Sieger Köder RIP

Wiki image: Fromista
The German priest painter Sieger Köder has died in Ellwangen, Germany, on February 9th 2015, shortly after his 90th birthday.
Trained as a silversmith and painter, Köder was a prisoner of war during World War II and became an art teacher before studying theology in Tübingen and being ordained a priest. He combined his vocation as a parish priest with his work as an artist, producing numerous paintings, altarpieces and stained glass windows for churches within and outside Germany. He continued painting long into his retirement.

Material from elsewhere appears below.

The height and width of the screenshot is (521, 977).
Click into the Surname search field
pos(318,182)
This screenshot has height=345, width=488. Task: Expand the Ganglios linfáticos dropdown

His work shows the artistic influence of Chagall and a distinctive theological and spiritual interpretation of biblical and abstract themes. His wartime experiences also profoundly influenced his depictions of the Passion of Christ and human suffering and evil. This can be seen particularly in his Stations of the Cross and the Misereor Hungercloth. Most famously he painted a fresco of the Last Supper for the German College in Rome which included, sitting at the table of the Eucharist, a Jew, a beggar and a prostitute.
In later life Köder's work became world famous and he won many awards, including, in 1985, the honorary title of Monsignor and the Order of Merit from Pope John Paul II. He himself was a modest man and in a newspaper interview once said, 'People come to Ellwangen asking to see the painter. If they're that interested in the painter, then they haven't understood the paintings'.
His works have inspired countless reproductions, books of meditations and posters and a fully illustrated Bible.